[Start of section]

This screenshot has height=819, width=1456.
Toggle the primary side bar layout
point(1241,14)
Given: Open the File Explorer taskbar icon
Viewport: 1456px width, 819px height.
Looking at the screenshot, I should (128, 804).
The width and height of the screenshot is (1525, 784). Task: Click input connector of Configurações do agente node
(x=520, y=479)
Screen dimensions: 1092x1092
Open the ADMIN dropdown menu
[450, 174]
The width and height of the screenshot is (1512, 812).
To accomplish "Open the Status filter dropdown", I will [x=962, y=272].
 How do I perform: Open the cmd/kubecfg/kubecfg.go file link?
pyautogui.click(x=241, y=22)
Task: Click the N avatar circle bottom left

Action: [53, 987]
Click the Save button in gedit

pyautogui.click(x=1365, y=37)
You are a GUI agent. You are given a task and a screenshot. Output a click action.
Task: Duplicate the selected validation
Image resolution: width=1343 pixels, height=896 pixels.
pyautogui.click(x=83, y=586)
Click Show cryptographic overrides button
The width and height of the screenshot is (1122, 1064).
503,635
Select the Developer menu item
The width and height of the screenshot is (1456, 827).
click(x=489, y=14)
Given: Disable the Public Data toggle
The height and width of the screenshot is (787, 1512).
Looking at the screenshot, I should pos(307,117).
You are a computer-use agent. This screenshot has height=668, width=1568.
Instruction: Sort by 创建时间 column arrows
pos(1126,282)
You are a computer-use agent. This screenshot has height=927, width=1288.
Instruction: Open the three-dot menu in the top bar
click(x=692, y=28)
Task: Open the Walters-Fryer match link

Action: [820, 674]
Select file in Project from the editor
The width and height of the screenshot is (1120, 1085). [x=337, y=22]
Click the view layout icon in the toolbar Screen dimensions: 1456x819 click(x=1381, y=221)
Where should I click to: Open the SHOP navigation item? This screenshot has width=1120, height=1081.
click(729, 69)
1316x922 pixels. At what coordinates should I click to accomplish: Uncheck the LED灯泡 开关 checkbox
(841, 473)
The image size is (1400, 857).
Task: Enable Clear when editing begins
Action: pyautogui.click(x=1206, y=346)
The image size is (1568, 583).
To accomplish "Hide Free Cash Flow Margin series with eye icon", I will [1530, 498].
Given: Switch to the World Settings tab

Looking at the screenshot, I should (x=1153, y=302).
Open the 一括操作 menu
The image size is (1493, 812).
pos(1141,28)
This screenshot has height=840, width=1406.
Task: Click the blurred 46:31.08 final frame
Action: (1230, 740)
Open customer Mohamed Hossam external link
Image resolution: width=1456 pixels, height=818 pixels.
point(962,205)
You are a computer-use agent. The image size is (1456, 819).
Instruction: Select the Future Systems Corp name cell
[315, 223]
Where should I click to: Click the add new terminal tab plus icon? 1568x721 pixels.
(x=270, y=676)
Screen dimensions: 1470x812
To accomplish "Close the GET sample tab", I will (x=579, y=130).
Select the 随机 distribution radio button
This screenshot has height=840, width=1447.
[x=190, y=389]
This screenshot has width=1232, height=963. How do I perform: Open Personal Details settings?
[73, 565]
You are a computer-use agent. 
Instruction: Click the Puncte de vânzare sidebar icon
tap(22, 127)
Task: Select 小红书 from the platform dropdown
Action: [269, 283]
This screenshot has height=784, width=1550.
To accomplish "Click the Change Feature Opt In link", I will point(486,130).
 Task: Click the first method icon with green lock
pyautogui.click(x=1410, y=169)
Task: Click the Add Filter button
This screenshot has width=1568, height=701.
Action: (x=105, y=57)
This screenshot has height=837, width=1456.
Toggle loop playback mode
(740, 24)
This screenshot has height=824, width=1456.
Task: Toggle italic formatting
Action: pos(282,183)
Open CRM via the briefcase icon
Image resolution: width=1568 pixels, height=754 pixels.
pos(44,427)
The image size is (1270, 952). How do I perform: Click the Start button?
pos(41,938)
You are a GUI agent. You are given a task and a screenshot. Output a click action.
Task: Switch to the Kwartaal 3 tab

[End of section]

Directions: Working through the records above, copy each one exactly.

Solved problem:
This screenshot has height=819, width=1456.
Toggle the primary side bar layout
point(1241,14)
Given: Open the File Explorer taskbar icon
Viewport: 1456px width, 819px height.
Looking at the screenshot, I should (128, 804).
The width and height of the screenshot is (1525, 784). Task: Click input connector of Configurações do agente node
(x=520, y=479)
Screen dimensions: 1092x1092
Open the ADMIN dropdown menu
[450, 174]
The width and height of the screenshot is (1512, 812).
To accomplish "Open the Status filter dropdown", I will [x=962, y=272].
 How do I perform: Open the cmd/kubecfg/kubecfg.go file link?
pyautogui.click(x=241, y=22)
Task: Click the N avatar circle bottom left

Action: [53, 987]
Click the Save button in gedit

pyautogui.click(x=1365, y=37)
You are a GUI agent. You are given a task and a screenshot. Output a click action.
Task: Duplicate the selected validation
Image resolution: width=1343 pixels, height=896 pixels.
pyautogui.click(x=83, y=586)
Click Show cryptographic overrides button
The width and height of the screenshot is (1122, 1064).
503,635
Select the Developer menu item
The width and height of the screenshot is (1456, 827).
click(x=489, y=14)
Given: Disable the Public Data toggle
The height and width of the screenshot is (787, 1512).
Looking at the screenshot, I should pos(307,117).
You are a computer-use agent. This screenshot has height=668, width=1568.
Instruction: Sort by 创建时间 column arrows
pos(1126,282)
You are a computer-use agent. This screenshot has height=927, width=1288.
Instruction: Open the three-dot menu in the top bar
click(x=692, y=28)
Task: Open the Walters-Fryer match link

Action: [820, 674]
Select file in Project from the editor
The width and height of the screenshot is (1120, 1085). [x=337, y=22]
Click the view layout icon in the toolbar Screen dimensions: 1456x819 click(x=1381, y=221)
Where should I click to: Open the SHOP navigation item? This screenshot has width=1120, height=1081.
click(729, 69)
1316x922 pixels. At what coordinates should I click to accomplish: Uncheck the LED灯泡 开关 checkbox
(841, 473)
The image size is (1400, 857).
Task: Enable Clear when editing begins
Action: pyautogui.click(x=1206, y=346)
The image size is (1568, 583).
To accomplish "Hide Free Cash Flow Margin series with eye icon", I will [1530, 498].
Given: Switch to the World Settings tab

Looking at the screenshot, I should (x=1153, y=302).
Open the 一括操作 menu
The image size is (1493, 812).
pos(1141,28)
This screenshot has height=840, width=1406.
Task: Click the blurred 46:31.08 final frame
Action: (1230, 740)
Open customer Mohamed Hossam external link
Image resolution: width=1456 pixels, height=818 pixels.
point(962,205)
You are a computer-use agent. The image size is (1456, 819).
Instruction: Select the Future Systems Corp name cell
[315, 223]
Where should I click to: Click the add new terminal tab plus icon? 1568x721 pixels.
(x=270, y=676)
Screen dimensions: 1470x812
To accomplish "Close the GET sample tab", I will (x=579, y=130).
Select the 随机 distribution radio button
This screenshot has height=840, width=1447.
[x=190, y=389]
This screenshot has width=1232, height=963. How do I perform: Open Personal Details settings?
[73, 565]
You are a computer-use agent. 
Instruction: Click the Puncte de vânzare sidebar icon
tap(22, 127)
Task: Select 小红书 from the platform dropdown
Action: [269, 283]
This screenshot has height=784, width=1550.
To accomplish "Click the Change Feature Opt In link", I will point(486,130).
 Task: Click the first method icon with green lock
pyautogui.click(x=1410, y=169)
Task: Click the Add Filter button
This screenshot has width=1568, height=701.
Action: (x=105, y=57)
This screenshot has height=837, width=1456.
Toggle loop playback mode
(740, 24)
This screenshot has height=824, width=1456.
Task: Toggle italic formatting
Action: pos(282,183)
Open CRM via the briefcase icon
Image resolution: width=1568 pixels, height=754 pixels.
pos(44,427)
The image size is (1270, 952). How do I perform: Click the Start button?
pos(41,938)
You are a GUI agent. You are given a task and a screenshot. Output a click action.
Task: Switch to the Kwartaal 3 tab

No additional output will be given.